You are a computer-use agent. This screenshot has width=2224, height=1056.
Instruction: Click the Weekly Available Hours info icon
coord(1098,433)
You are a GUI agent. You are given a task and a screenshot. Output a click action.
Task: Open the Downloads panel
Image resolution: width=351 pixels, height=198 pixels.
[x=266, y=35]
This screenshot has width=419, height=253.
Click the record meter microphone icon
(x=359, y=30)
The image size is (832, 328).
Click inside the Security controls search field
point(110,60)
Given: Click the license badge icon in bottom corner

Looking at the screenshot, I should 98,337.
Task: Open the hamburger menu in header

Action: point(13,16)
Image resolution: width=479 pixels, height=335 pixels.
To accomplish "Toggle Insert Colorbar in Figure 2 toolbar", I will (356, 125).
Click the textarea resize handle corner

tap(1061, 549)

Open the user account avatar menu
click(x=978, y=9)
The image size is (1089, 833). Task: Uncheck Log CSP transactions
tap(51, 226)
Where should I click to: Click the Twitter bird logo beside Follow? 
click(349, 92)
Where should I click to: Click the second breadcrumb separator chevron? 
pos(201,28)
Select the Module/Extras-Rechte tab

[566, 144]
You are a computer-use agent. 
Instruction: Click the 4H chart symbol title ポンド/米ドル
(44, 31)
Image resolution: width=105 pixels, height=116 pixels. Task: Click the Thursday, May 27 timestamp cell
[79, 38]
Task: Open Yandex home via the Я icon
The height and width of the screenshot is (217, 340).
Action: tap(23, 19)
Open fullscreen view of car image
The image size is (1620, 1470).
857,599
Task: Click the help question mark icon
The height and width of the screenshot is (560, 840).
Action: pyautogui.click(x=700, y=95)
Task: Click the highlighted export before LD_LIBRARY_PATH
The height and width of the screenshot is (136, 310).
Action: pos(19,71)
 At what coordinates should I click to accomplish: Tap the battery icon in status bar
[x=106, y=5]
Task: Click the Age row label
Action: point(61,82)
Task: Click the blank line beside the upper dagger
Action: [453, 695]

Obiettivo dell'esercizio:
Riscriva il materiale riportato sopra sostituendo "Image resolution" con "Screen resolution" in ogni punto in cui compare, senza modificare nient'altro.

Soluzione dell'esercizio:
You are a computer-use agent. This screenshot has width=2224, height=1056.
Instruction: Click the Weekly Available Hours info icon
coord(1098,433)
You are a GUI agent. You are given a task and a screenshot. Output a click action.
Task: Open the Downloads panel
Screen resolution: width=351 pixels, height=198 pixels.
[x=266, y=35]
This screenshot has width=419, height=253.
Click the record meter microphone icon
(x=359, y=30)
The image size is (832, 328).
Click inside the Security controls search field
point(110,60)
Given: Click the license badge icon in bottom corner

Looking at the screenshot, I should 98,337.
Task: Open the hamburger menu in header

Action: point(13,16)
Screen resolution: width=479 pixels, height=335 pixels.
To accomplish "Toggle Insert Colorbar in Figure 2 toolbar", I will (356, 125).
Click the textarea resize handle corner

tap(1061, 549)

Open the user account avatar menu
click(x=978, y=9)
The image size is (1089, 833). Task: Uncheck Log CSP transactions
tap(51, 226)
Where should I click to: Click the Twitter bird logo beside Follow? 
click(349, 92)
Where should I click to: Click the second breadcrumb separator chevron? 
pos(201,28)
Select the Module/Extras-Rechte tab

[566, 144]
You are a computer-use agent. 
Instruction: Click the 4H chart symbol title ポンド/米ドル
(44, 31)
Screen resolution: width=105 pixels, height=116 pixels. Task: Click the Thursday, May 27 timestamp cell
[79, 38]
Task: Open Yandex home via the Я icon
The height and width of the screenshot is (217, 340).
Action: tap(23, 19)
Open fullscreen view of car image
The image size is (1620, 1470).
857,599
Task: Click the help question mark icon
The height and width of the screenshot is (560, 840).
Action: pyautogui.click(x=700, y=95)
Task: Click the highlighted export before LD_LIBRARY_PATH
The height and width of the screenshot is (136, 310).
Action: pos(19,71)
 At what coordinates should I click to accomplish: Tap the battery icon in status bar
[x=106, y=5]
Task: Click the Age row label
Action: point(61,82)
Task: Click the blank line beside the upper dagger
Action: [453, 695]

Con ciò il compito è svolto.